::: Excerpted data :::
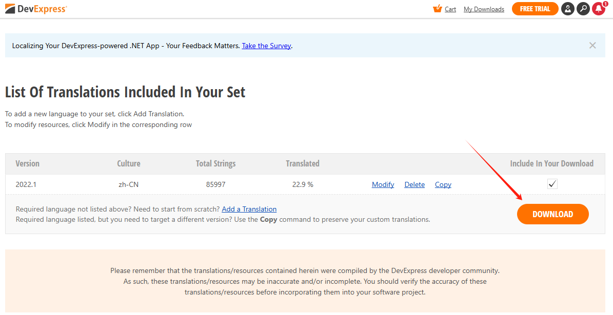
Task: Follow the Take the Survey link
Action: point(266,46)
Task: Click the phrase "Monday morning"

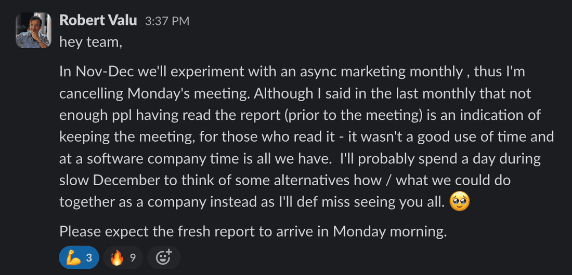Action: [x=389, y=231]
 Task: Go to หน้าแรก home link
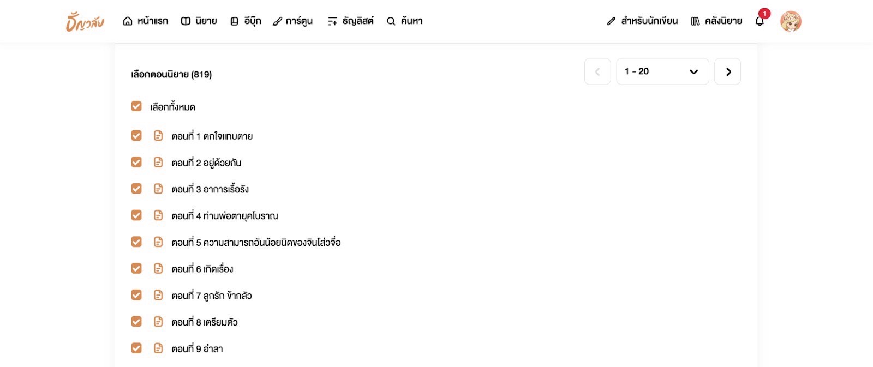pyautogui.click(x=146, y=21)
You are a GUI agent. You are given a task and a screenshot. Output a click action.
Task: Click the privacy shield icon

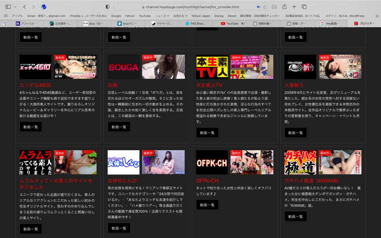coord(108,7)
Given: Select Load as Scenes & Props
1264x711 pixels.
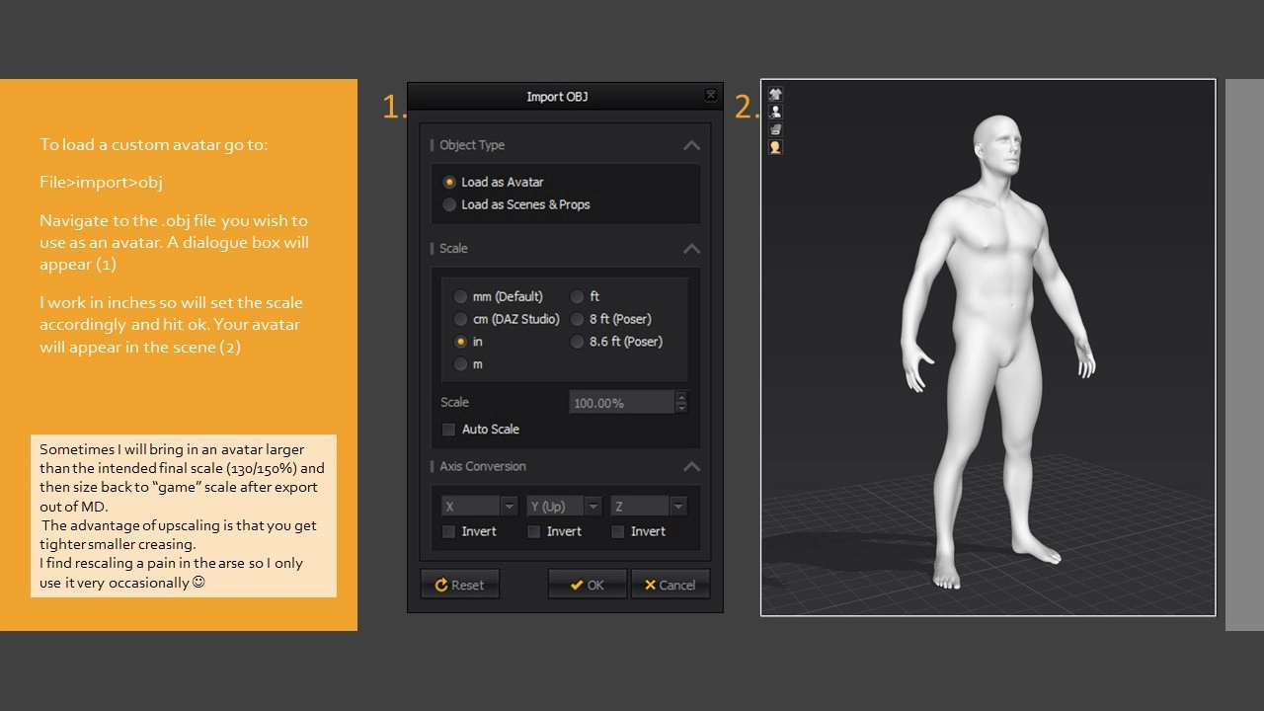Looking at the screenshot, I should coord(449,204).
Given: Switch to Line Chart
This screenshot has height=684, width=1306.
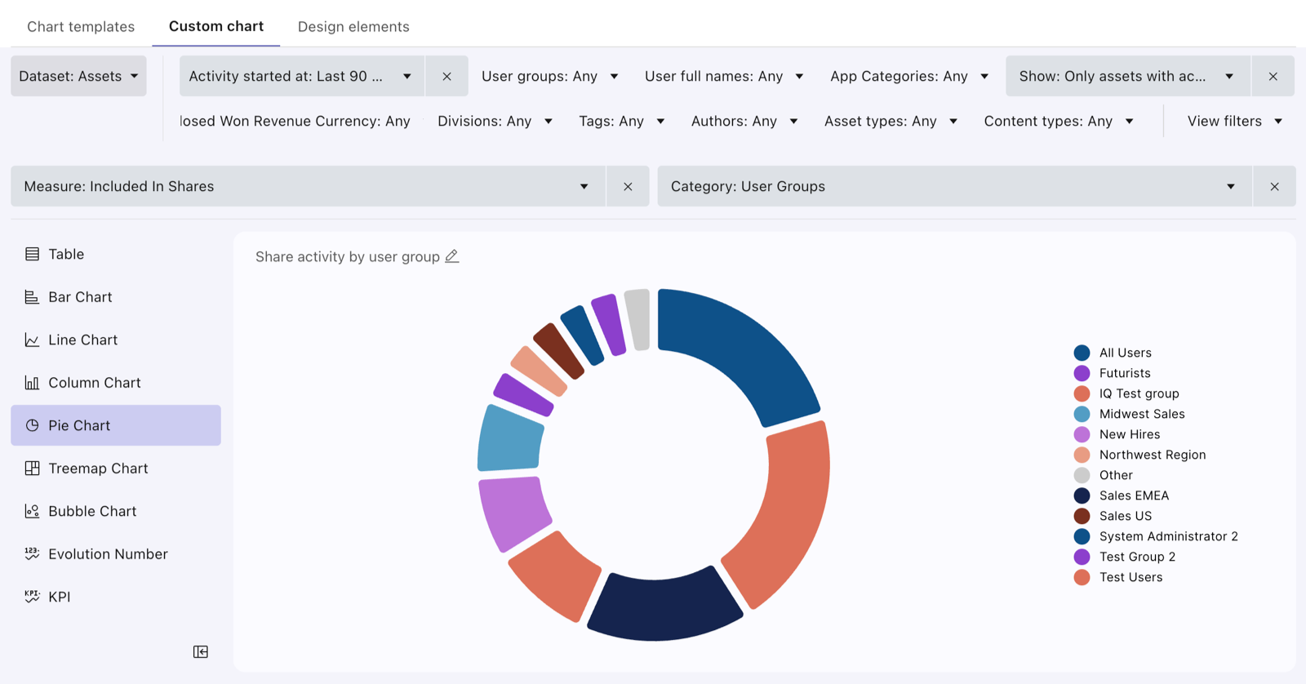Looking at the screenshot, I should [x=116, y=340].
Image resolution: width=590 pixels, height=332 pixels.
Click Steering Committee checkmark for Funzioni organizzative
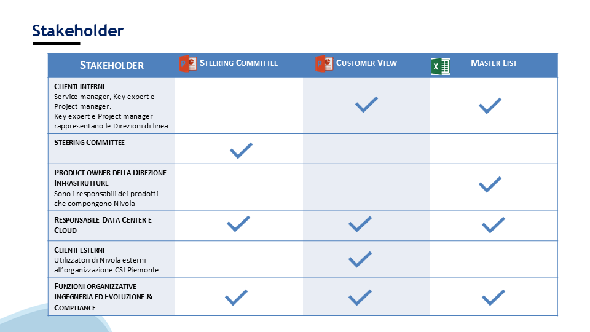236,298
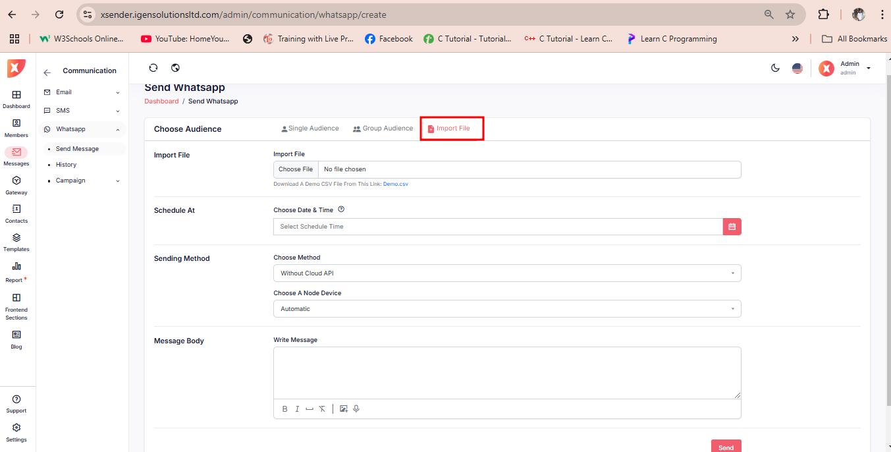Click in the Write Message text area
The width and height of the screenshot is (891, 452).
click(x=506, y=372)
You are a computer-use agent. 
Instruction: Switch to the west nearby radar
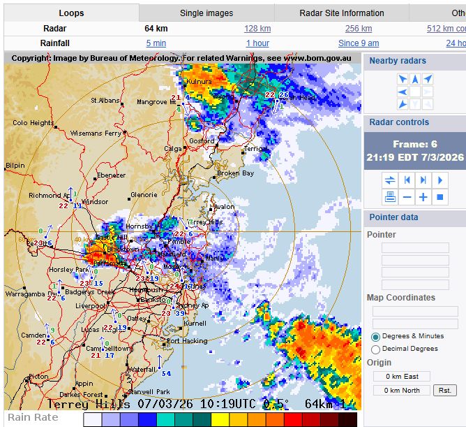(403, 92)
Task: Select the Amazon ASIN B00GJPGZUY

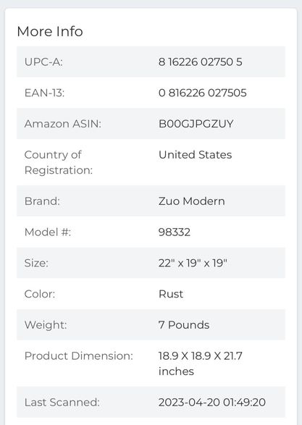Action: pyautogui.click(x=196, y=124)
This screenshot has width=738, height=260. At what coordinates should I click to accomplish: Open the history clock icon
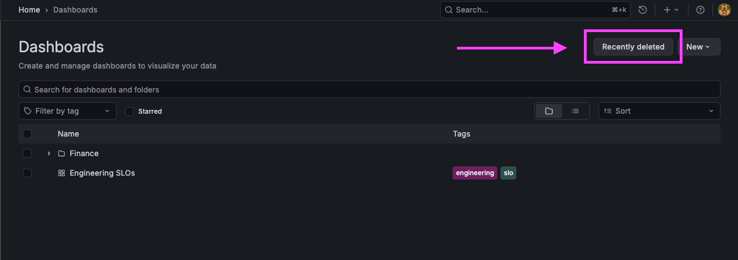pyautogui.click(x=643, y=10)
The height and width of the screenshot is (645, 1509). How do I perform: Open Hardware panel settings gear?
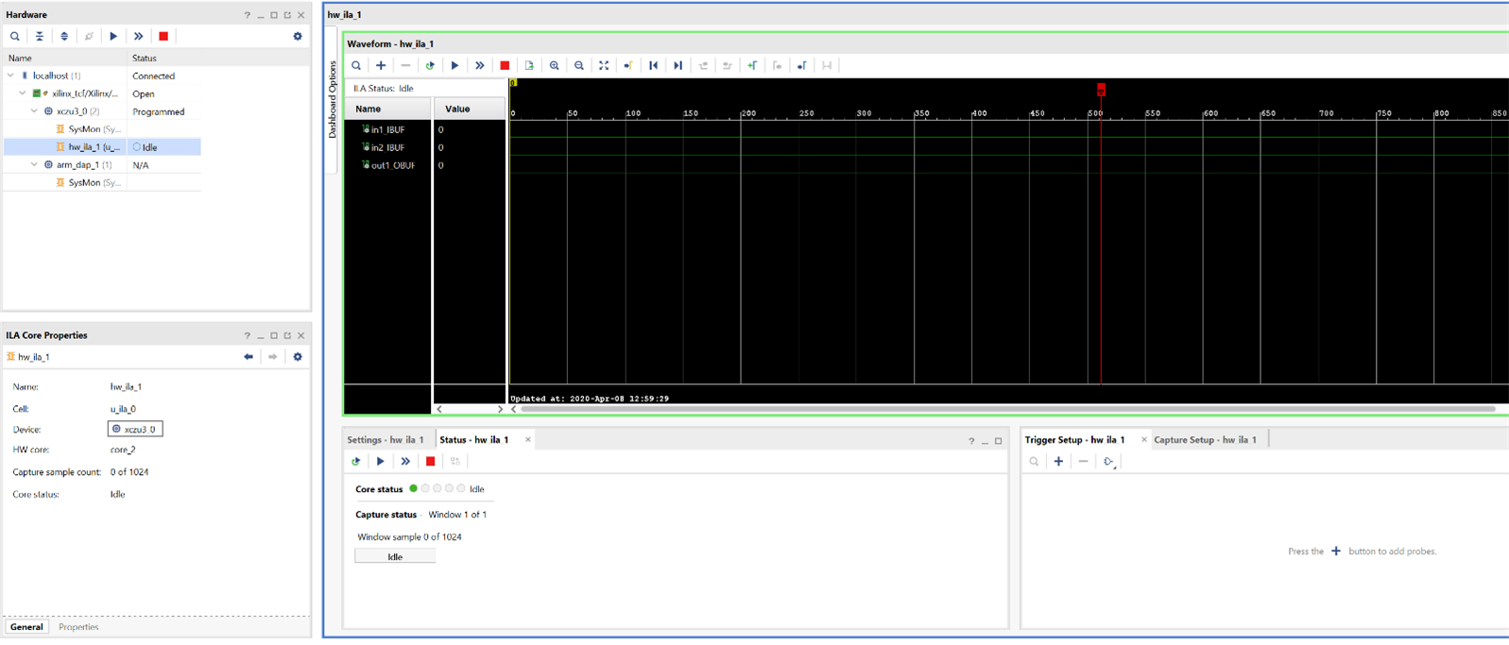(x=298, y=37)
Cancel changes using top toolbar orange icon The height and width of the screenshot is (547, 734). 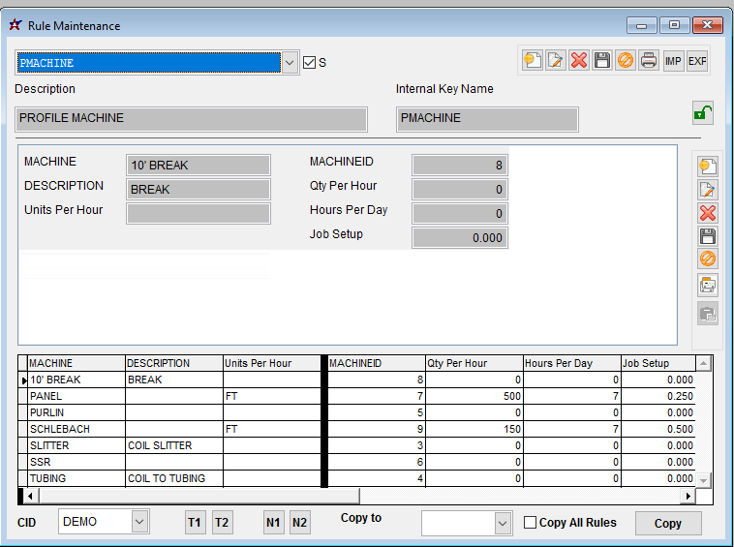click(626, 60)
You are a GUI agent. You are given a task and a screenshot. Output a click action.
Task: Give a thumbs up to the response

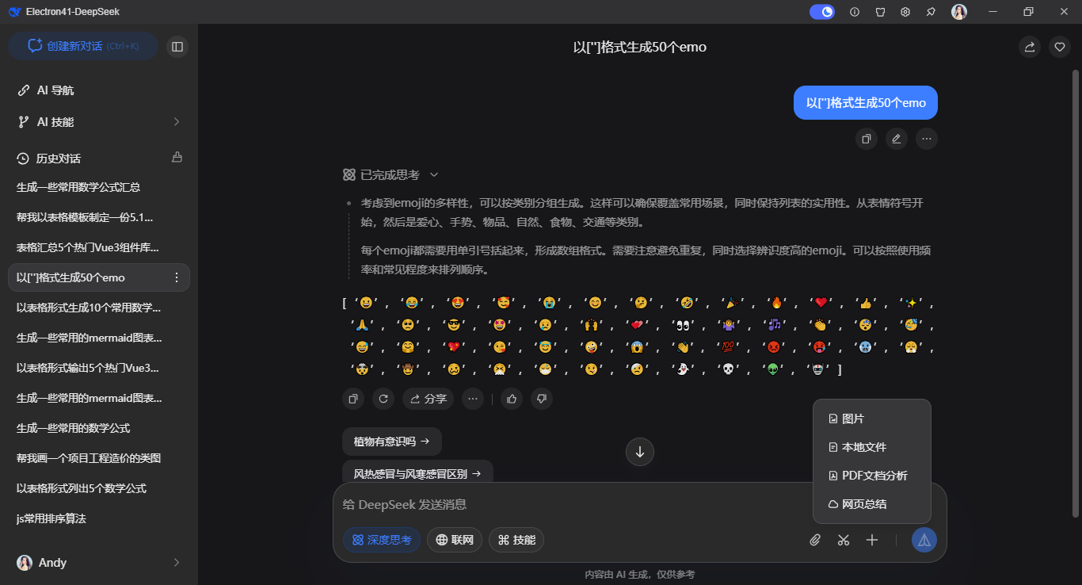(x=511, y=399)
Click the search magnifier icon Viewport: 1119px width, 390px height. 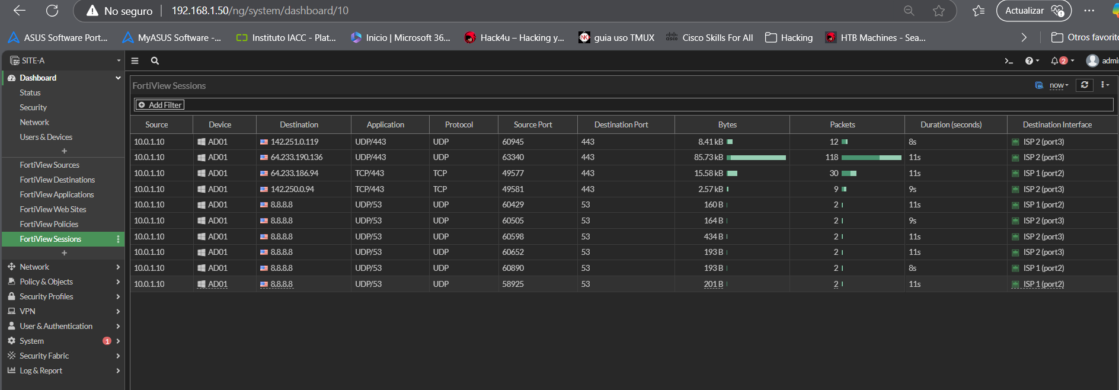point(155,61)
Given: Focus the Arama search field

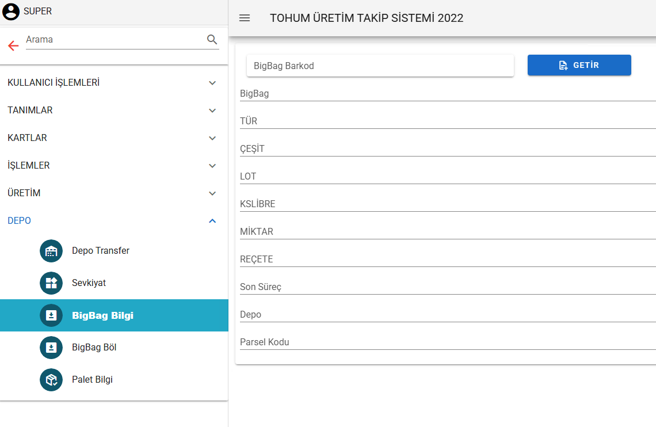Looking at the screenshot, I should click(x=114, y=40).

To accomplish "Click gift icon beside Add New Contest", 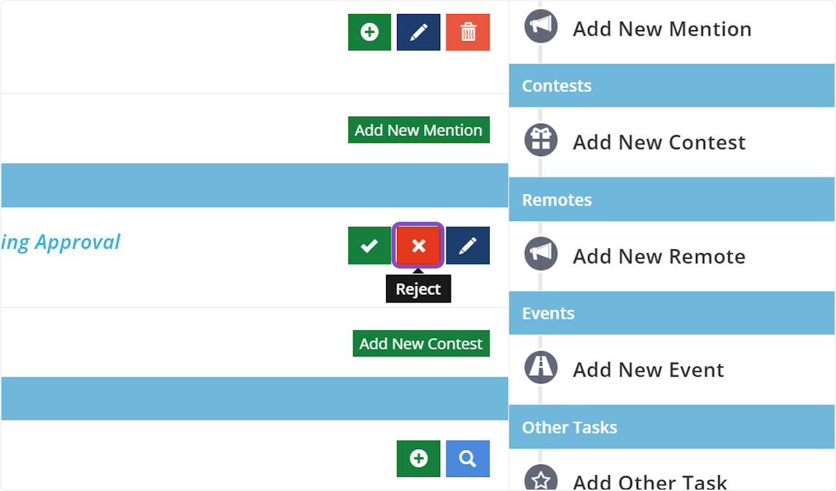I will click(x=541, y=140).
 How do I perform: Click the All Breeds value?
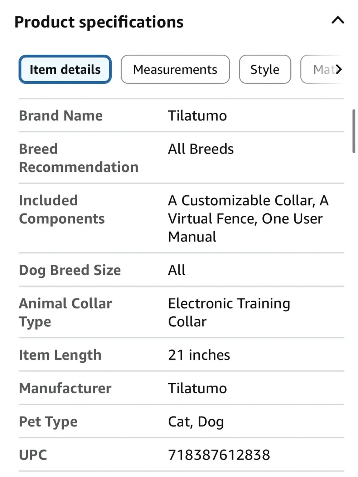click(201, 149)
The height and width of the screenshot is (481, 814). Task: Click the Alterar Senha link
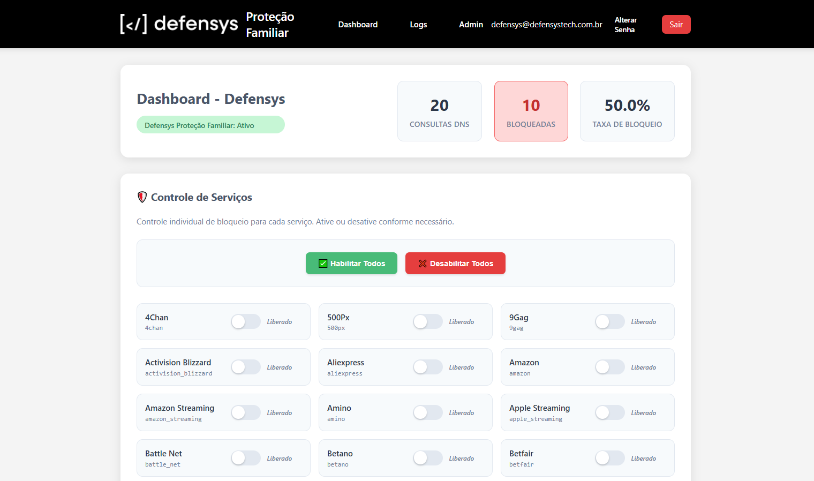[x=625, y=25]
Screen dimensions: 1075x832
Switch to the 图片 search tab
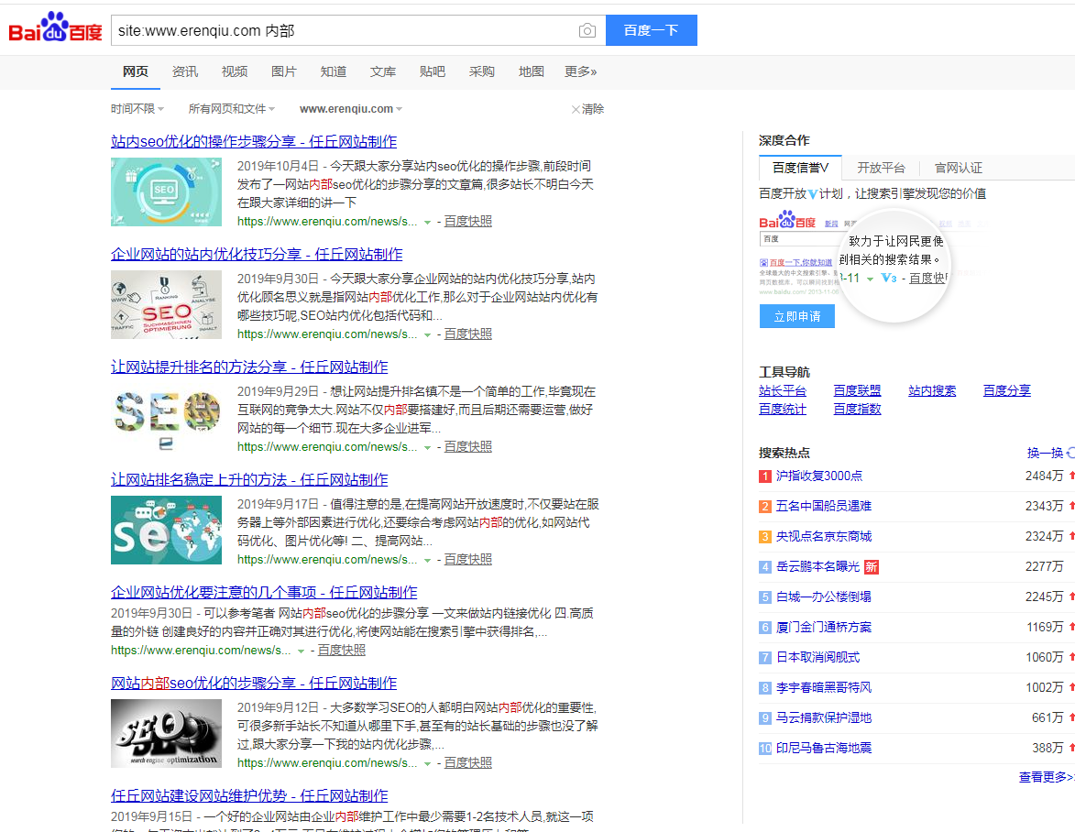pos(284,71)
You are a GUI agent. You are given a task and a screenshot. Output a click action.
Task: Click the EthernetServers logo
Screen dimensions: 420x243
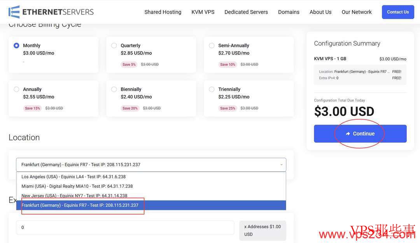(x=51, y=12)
:::
### Work instruction
From the line holding "Task: Click the EthernetServers logo" down to the final line of the entries above, print every line exactly. Pictures do not go in.

### Output
Task: Click the EthernetServers logo
Screen dimensions: 420x243
(x=51, y=12)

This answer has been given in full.